Exercise brief :: Copy every line below exactly.

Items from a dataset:

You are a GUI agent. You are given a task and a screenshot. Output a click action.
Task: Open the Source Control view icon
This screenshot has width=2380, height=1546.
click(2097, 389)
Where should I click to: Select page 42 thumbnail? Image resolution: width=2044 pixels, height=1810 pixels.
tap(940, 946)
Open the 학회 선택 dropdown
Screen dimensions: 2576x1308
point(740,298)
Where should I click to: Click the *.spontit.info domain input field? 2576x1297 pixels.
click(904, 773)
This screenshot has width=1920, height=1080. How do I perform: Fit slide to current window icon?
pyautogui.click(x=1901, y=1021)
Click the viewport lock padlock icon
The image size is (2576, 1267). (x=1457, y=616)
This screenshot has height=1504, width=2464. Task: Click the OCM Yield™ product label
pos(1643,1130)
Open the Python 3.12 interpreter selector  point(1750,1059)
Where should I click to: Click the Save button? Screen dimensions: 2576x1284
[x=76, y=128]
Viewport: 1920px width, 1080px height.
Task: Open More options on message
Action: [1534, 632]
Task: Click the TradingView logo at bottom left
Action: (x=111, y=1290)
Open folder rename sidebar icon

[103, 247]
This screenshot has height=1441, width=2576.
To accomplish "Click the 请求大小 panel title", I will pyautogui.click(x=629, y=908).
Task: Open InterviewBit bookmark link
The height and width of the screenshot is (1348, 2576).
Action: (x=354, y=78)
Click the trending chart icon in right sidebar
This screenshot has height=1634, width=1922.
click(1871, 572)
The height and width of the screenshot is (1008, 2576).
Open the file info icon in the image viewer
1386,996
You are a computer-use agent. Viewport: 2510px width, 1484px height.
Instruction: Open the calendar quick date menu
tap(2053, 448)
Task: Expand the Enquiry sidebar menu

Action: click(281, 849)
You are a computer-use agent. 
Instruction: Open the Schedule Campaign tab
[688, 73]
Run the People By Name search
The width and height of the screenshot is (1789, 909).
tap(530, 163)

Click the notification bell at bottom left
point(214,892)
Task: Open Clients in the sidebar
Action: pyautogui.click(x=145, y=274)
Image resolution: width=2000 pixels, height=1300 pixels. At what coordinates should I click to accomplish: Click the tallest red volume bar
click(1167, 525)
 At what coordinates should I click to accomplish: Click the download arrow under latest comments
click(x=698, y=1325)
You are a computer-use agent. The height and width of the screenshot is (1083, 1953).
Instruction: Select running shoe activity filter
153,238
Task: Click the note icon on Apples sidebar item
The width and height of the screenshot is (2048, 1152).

Output of the task ::
You are a GUI agent. You are given a task and a screenshot. Output a click action.
Task: Open the Source Control view icon
This screenshot has width=2380, height=1546.
click(2097, 389)
Where should I click to: Select page 42 thumbnail? Image resolution: width=2044 pixels, height=1810 pixels.
tap(940, 946)
Open the 학회 선택 dropdown
Screen dimensions: 2576x1308
point(740,298)
Where should I click to: Click the *.spontit.info domain input field? 2576x1297 pixels.
click(904, 773)
This screenshot has width=1920, height=1080. How do I perform: Fit slide to current window icon?
pyautogui.click(x=1901, y=1021)
Click the viewport lock padlock icon
The image size is (2576, 1267). (x=1457, y=616)
This screenshot has height=1504, width=2464. Task: Click the OCM Yield™ product label
pos(1643,1130)
Open the Python 3.12 interpreter selector  point(1750,1059)
Where should I click to: Click the Save button? Screen dimensions: 2576x1284
[x=76, y=128]
Viewport: 1920px width, 1080px height.
Task: Open More options on message
Action: [1534, 632]
Task: Click the TradingView logo at bottom left
Action: (x=111, y=1290)
Open folder rename sidebar icon

[103, 247]
This screenshot has height=1441, width=2576.
To accomplish "Click the 请求大小 panel title", I will pyautogui.click(x=629, y=908).
Task: Open InterviewBit bookmark link
The height and width of the screenshot is (1348, 2576).
Action: (x=354, y=78)
Click the trending chart icon in right sidebar
This screenshot has height=1634, width=1922.
click(1871, 572)
The height and width of the screenshot is (1008, 2576).
Open the file info icon in the image viewer
1386,996
You are a computer-use agent. Viewport: 2510px width, 1484px height.
Instruction: Open the calendar quick date menu
tap(2053, 448)
Task: Expand the Enquiry sidebar menu

Action: click(281, 849)
You are a computer-use agent. 
Instruction: Open the Schedule Campaign tab
[688, 73]
Run the People By Name search
The width and height of the screenshot is (1789, 909).
tap(530, 163)

Click the notification bell at bottom left
point(214,892)
Task: Open Clients in the sidebar
Action: pyautogui.click(x=145, y=274)
Image resolution: width=2000 pixels, height=1300 pixels. At what coordinates should I click to accomplish: Click the tallest red volume bar
click(1167, 525)
 At what coordinates should I click to accomplish: Click the download arrow under latest comments
click(x=698, y=1325)
You are a computer-use agent. The height and width of the screenshot is (1083, 1953).
Instruction: Select running shoe activity filter
153,238
Task: Click the note icon on Apples sidebar item
The width and height of the screenshot is (2048, 1152).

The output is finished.